Не «Рахиль, ты мне дана», которая казалась мне ничтожеством, а могущество человеческого воображения, обман чувств, из которого проистекали муки любви, находил я значительными. Робер видел, что я взволнован. Я отвел глаза на груши и вишни ближайшего сада, чтобы он подумал, будто их красота причина моей растроганности. Она действительно наполняла меня волнением почти того же порядка, являя мне вещи, которые видишь не только глазами, но ощущаешь в своем сердце. Принимая эти деревца в саду за неведомых богов, разве не впадал я в обман, подобный обману Магдалины, когда в день, годовщина которого вскоре наступала, она увидела человеческую форму и «подумала, что это садовник»? Хранители воспоминаний о золотом веке, порука, что действительность не есть то, чем она кажется, что поэзия и невинность могут засверкать в ней пышным блеском и быть воздаянием, которое мы постараемся заслужить, — большие белые создания, дивно склоненные над тенью, благоприятной для отдыха, для рыбной ловли, для чтения, разве не были скорее ангелами?
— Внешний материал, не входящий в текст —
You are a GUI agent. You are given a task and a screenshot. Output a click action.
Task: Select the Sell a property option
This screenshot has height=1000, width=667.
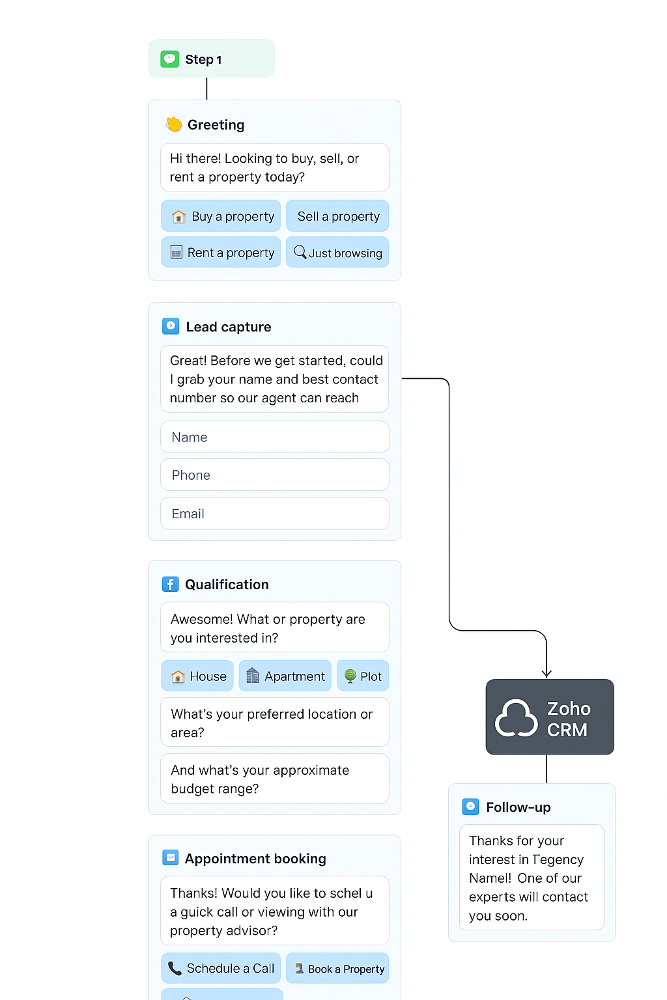337,216
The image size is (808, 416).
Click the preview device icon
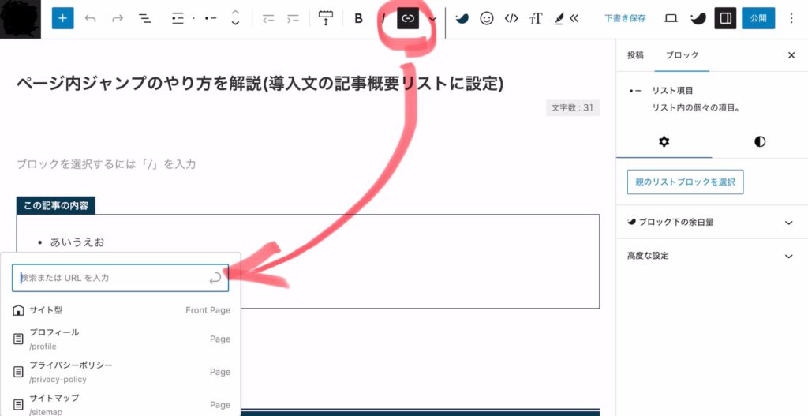point(671,18)
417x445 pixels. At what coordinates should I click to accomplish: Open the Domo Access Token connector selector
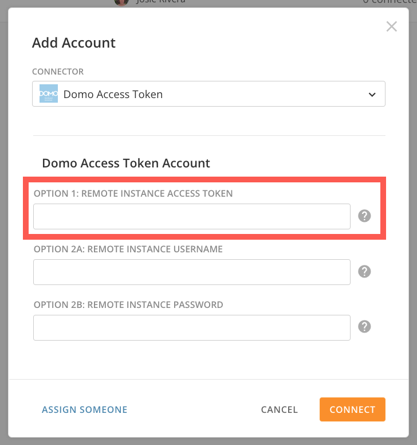(x=209, y=93)
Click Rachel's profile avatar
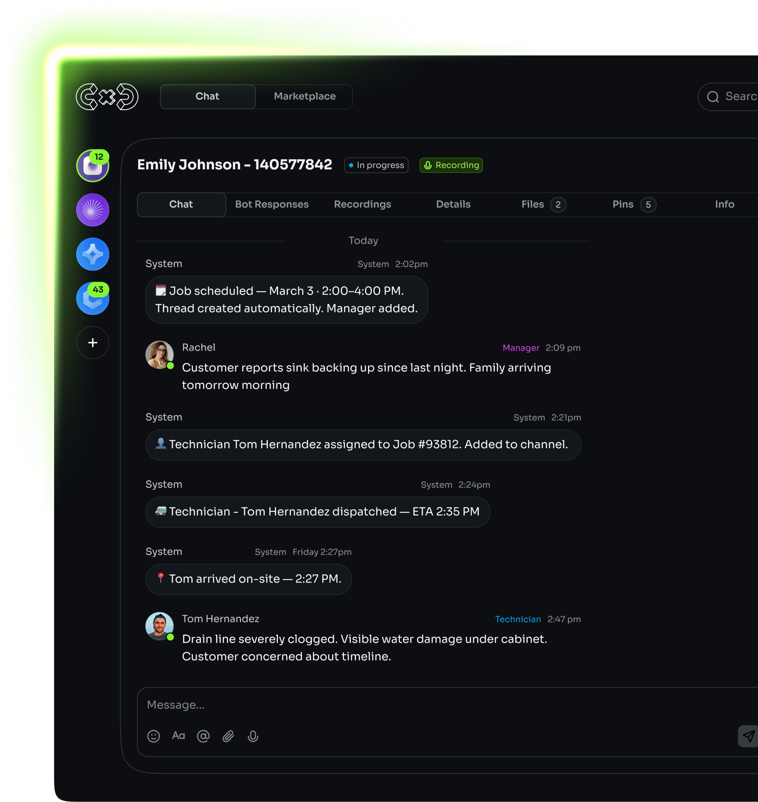758x802 pixels. (160, 355)
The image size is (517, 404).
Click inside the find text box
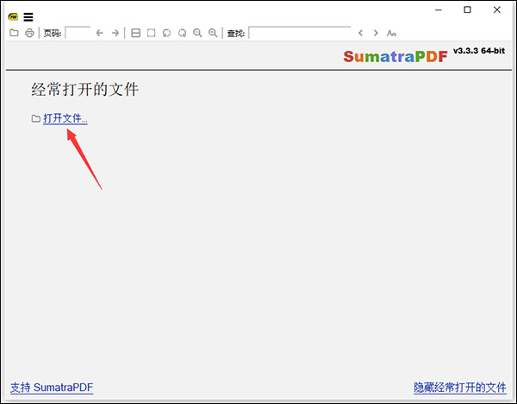pyautogui.click(x=299, y=33)
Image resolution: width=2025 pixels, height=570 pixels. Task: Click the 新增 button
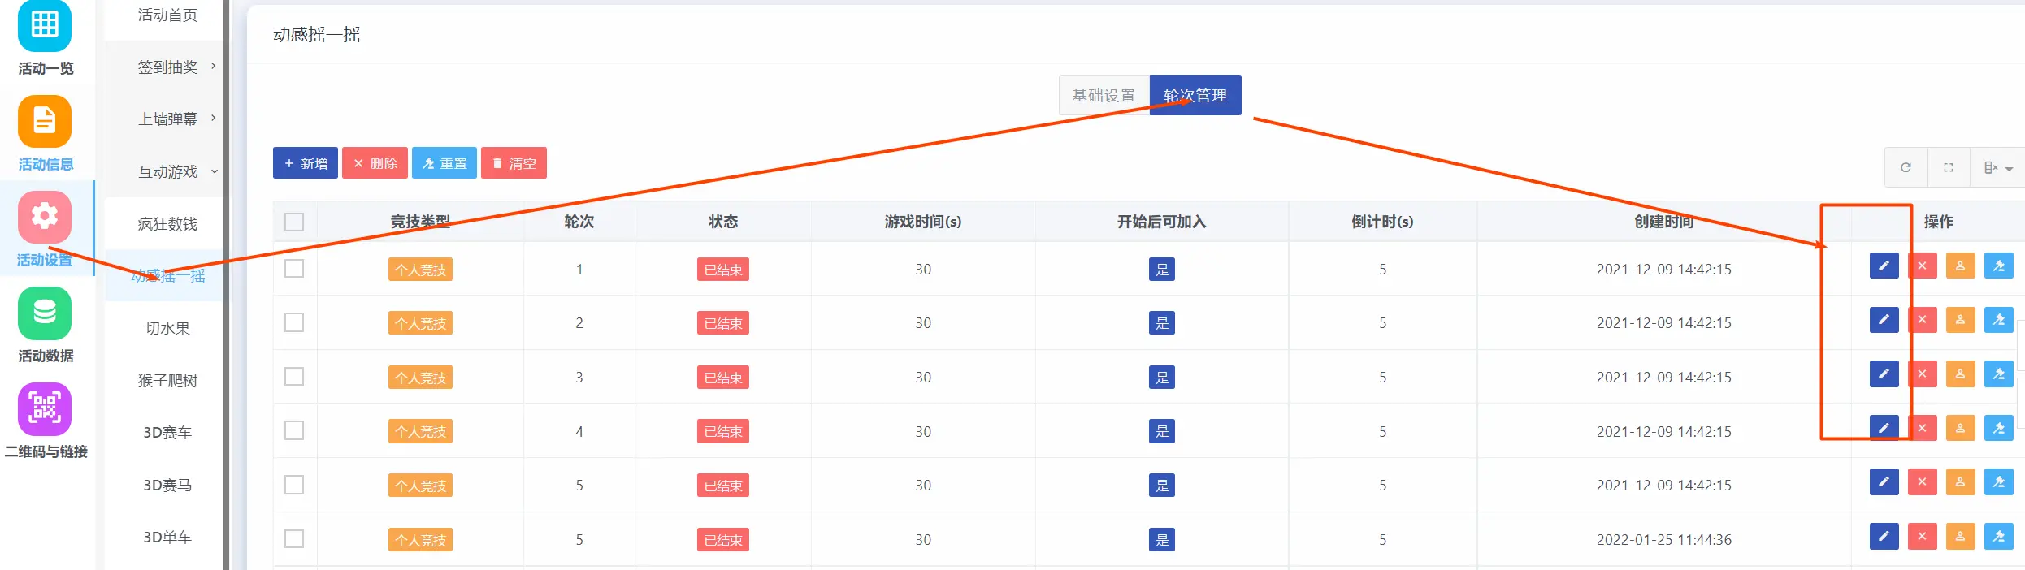(306, 163)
Я обменялся несколькими словами с любовницей Сен-Лу. Мы пошли через деревню. Дома в ней были гнусные. Но возле самых жалких, возле тех, что казались сожженными серным дождем, виден был таинственный путник, остановившийся на один день в проклятом городе, блистающий ангел, широко простерший над ним пышные свои крылья невинности: груша в цвету. Сен-Лу увел меня на несколько шагов вперед:
— Я рад бы был побыть с тобой вместе, я бы даже предпочел позавтракать наедине с тобой и наедине поболтать, пока не наступит время идти с визитом к моей тетке. Но это доставит столько удовольствия моей пташечке, и она, знаешь, так мила со мной, что я не мог ей отказать. Впрочем, она тебе понравится, это женщина литературная, откликающаяся, и с ней так приятно позавтракать в ресторане, она такая милая, такая простая, всегда всем довольна.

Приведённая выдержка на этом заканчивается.